Saving socialism from its Stalinist 'friends'

February 24, 1999
Issue 

Fear of Mirrors
By Tariq Ali
Arcadia, 1998
239 pp., $24.95 (pb)

Review by Phil Shannon

Everyone, from his ex-lover to his son, seems to be giving Vladimir Meyer the same advice: "Stop living in the past! Wake up! Marxism is dead!".

The wall is down, the German Democratic Republic is no more but Professor Meyer, a socialist dissident in the old East Germany, is unimpressed with the noisy "free market" triumphalism which glibly equates the end of the Stalinist Eastern European states with the bankruptcy of socialism.

Tariq Ali's latest novel ambitiously takes on the international history of 20th century socialism from its initial years of great drama and hope to its ugly and bloody betrayal by Stalin and the ranks of state and party bureaucrats that he represented.

Vladimir Meyer is saved by his Marxist politics from being "blinded by the flashes emanating from the Western videosphere" as the Stalinist East German state crumbles. He had tried to propagate a humane and democratic socialism through an underground dissident movement in the GDR. Now he tries to enlighten his son, Karl, a young and impatiently anti-Marxist apparatchik of the SPD (the German ALP), about the lives, motivations and dreams of those who had worked for the socialist cause, for better and, often enough for some of them, for worse.

The novel is populated with a large cast of socialists. They include Ludwick, the fearless and principled Comintern agent who debates whether to break with Stalin as the Comintern degenerates from the majestic headquarters for an international communist movement into the instrument of foreign policy for Stalin's Russia and the bureau for wiping out Stalin's left-wing opponents across the globe.

Vladimir's mother, Gertrude, was a clandestine anti-Nazi worker for the German Communist Party, who made the fatal error of identifying socialism with Stalin's state and spied for Stalin to the very end, including winning and then betraying the confidence of her son's dissident group.

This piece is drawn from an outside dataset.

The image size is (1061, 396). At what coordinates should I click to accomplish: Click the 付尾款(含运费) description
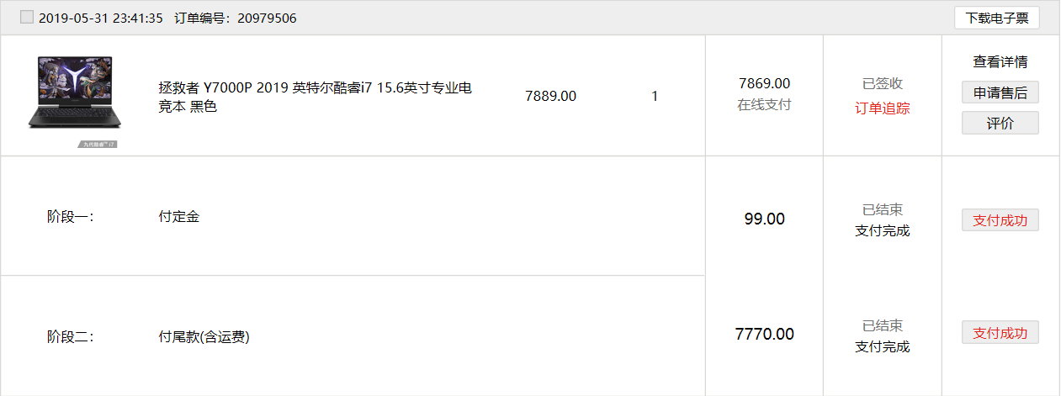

Vladimir's friend and one-time student Sao, a former Vietnamese resistance fighter, now a wealthy spiv buying arms from the Russian military and secrets from the former KGB to sell for a profit.

Some sell their soul to Stalin in misguided efforts to ensure the survival of "soviet" Russia at all costs, others take the oppositional road of Trotsky and pay for it with persecution.

These men and women were all initially inspired by socialist ideals and were part of a global political movement which Vladimir's son, entranced by Bundesbank reports and the flashing financial indices of the German market, cannot comprehend.

"For most of this century", says Vladimir, "there have been millions who have thought lofty thoughts ... and were prepared to sacrifice their own future for a better world". But for Karl, none of this matters. The fall of the Wall buried socialism for good. People like his father who continue to believe in Marxism and to hope for socialism are incurable romantics unable to adapt to reality.

But "why should one come to terms with the present?", argues Vladimir. Such an attitude leads to passivity, and acquiescence in the money-grubbing drabness and injustice of capitalism. "The bureaucratic command economy system was over but its demise did not mean that what survived was superior or preferable", he says.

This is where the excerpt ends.